The precise regulation of synaptic growth is critical for the proper formation and plasticity of functional neural circuits. Identification and characterization of factors that regulate synaptic growth and function have been under intensive investigation. Here we report that brain tumor (brat), which was identified as a translational repressor in multiple biological processes, plays a crucial role at Drosophila neuromuscular junction (NMJ) synapses. Immunohistochemical analysis demonstrated that brat mutants exhibited synaptic overgrowth characterized by excess satellite boutons at NMJ terminals, whereas electron microscopy revealed increased synaptic vesicle size but reduced density at active zones compared with wild-types. Spontaneous miniature excitatory junctional potential amplitudes were larger and evoked quantal content was lower at brat mutant NMJs. In agreement with the morphological and physiological phenotypes, loss of Brat resulted in reduced FM1-43 uptake at the NMJ terminals, indicating that brat regulates synaptic endocytosis. Genetic analysis revealed that the actions of Brat at synapses are mediated through mothers against decapentaplegic (Mad), the signal transduction effector of the bone morphogenetic protein (BMP) signaling pathway.
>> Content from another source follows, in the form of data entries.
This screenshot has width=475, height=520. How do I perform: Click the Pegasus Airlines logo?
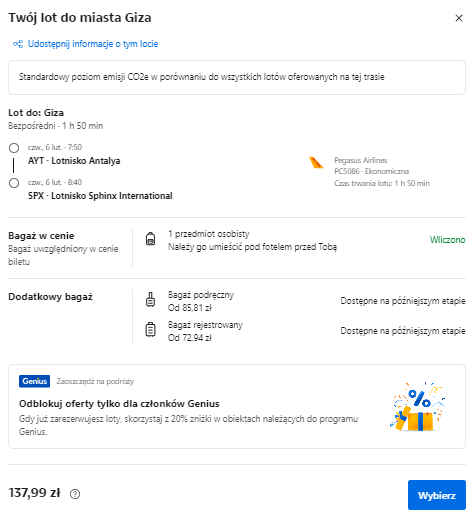316,163
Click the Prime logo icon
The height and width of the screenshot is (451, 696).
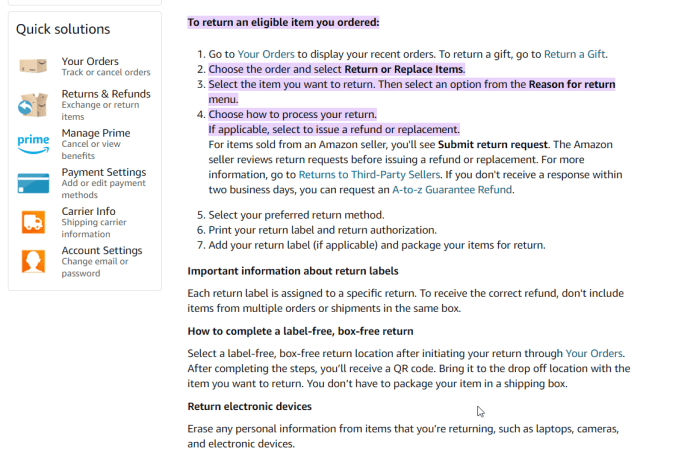click(x=33, y=142)
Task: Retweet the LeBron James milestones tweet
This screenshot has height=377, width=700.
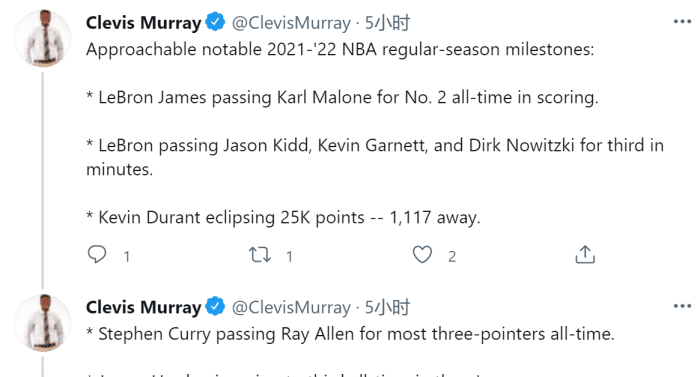Action: (x=260, y=255)
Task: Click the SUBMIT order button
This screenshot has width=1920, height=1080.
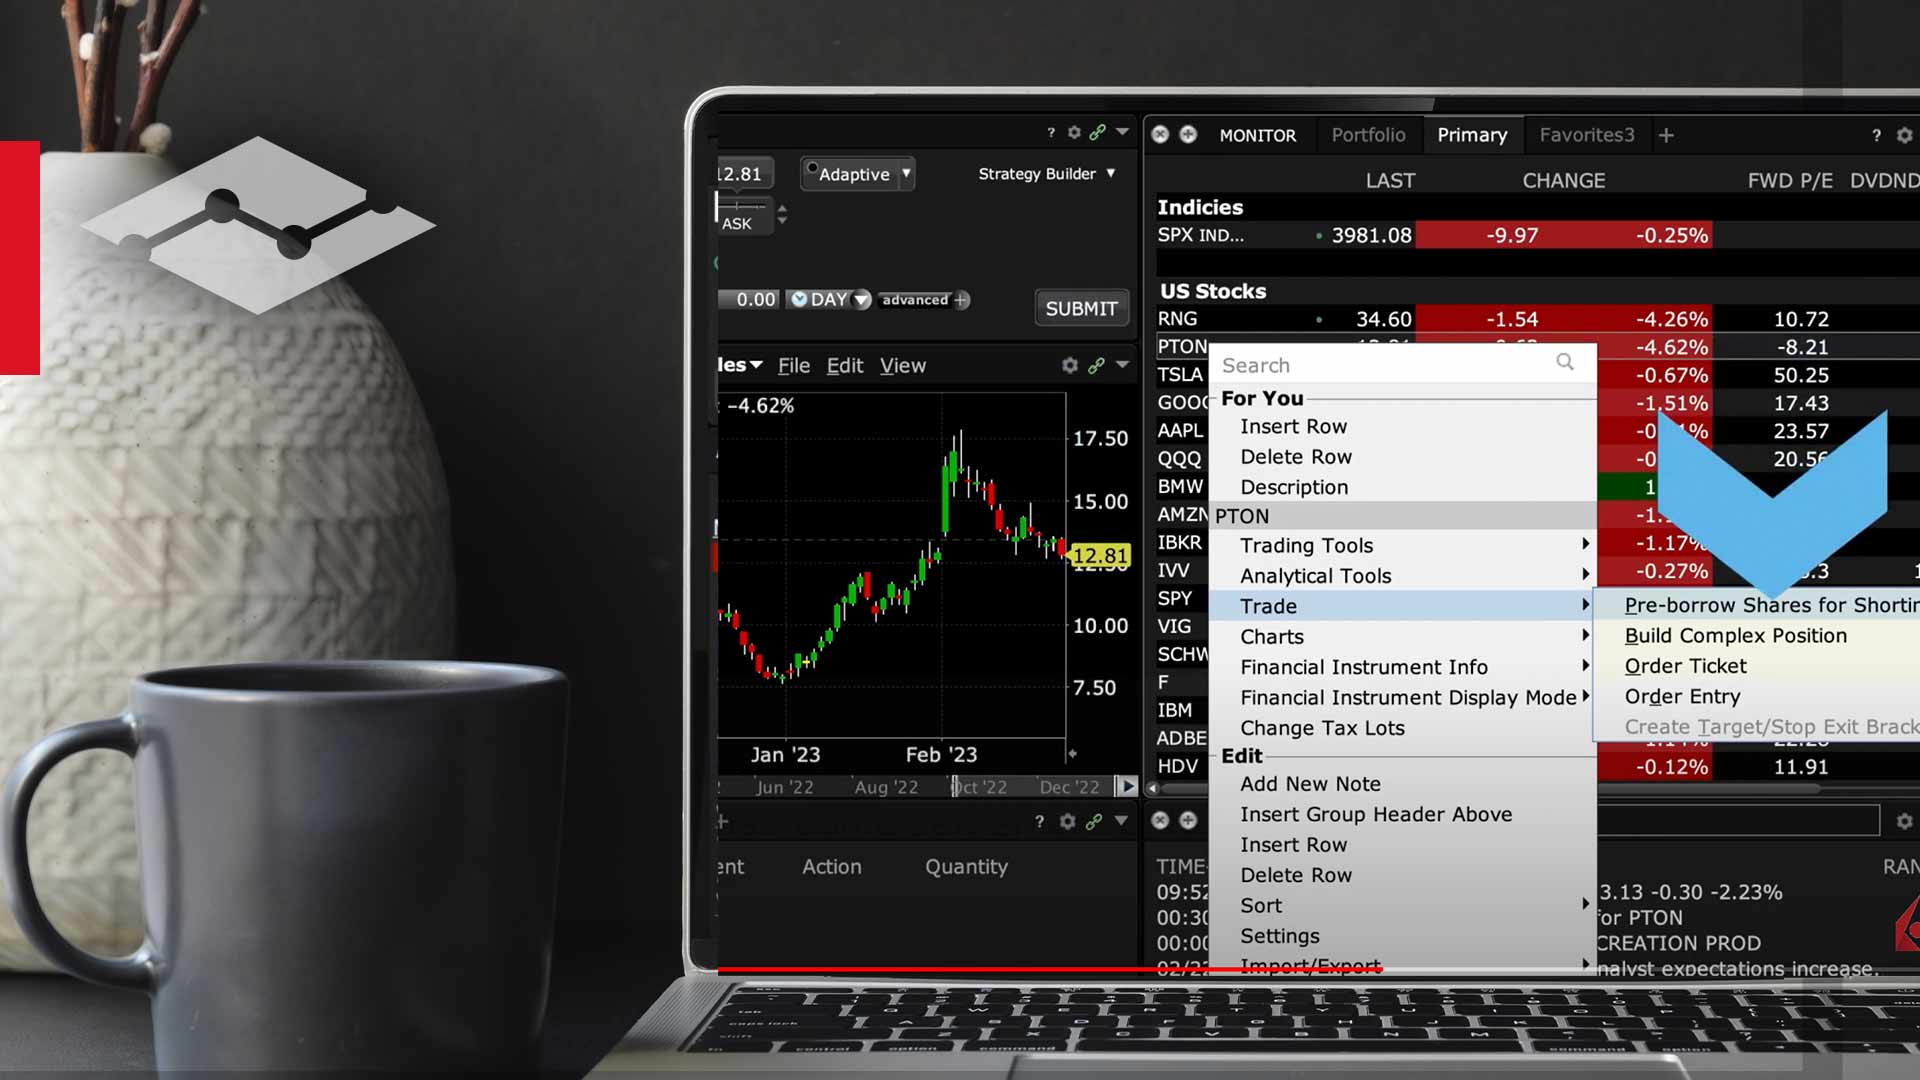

Furthermore, biochemical analyses showed upregulated levels of Mad protein but normal mRNA levels in the larval brains of brat mutants, suggesting that Brat suppresses Mad translation. Consistently, knockdown of brat by RNA interference in Drosophila S2 cells also increased Mad protein level. These results together reveal an important and previously unidentified role for Brat in synaptic development and endocytosis mediated by suppression of BMP signaling.

PubMed ID
PubMed Central ID
PMC6618673 (PMC) (EuropePMC)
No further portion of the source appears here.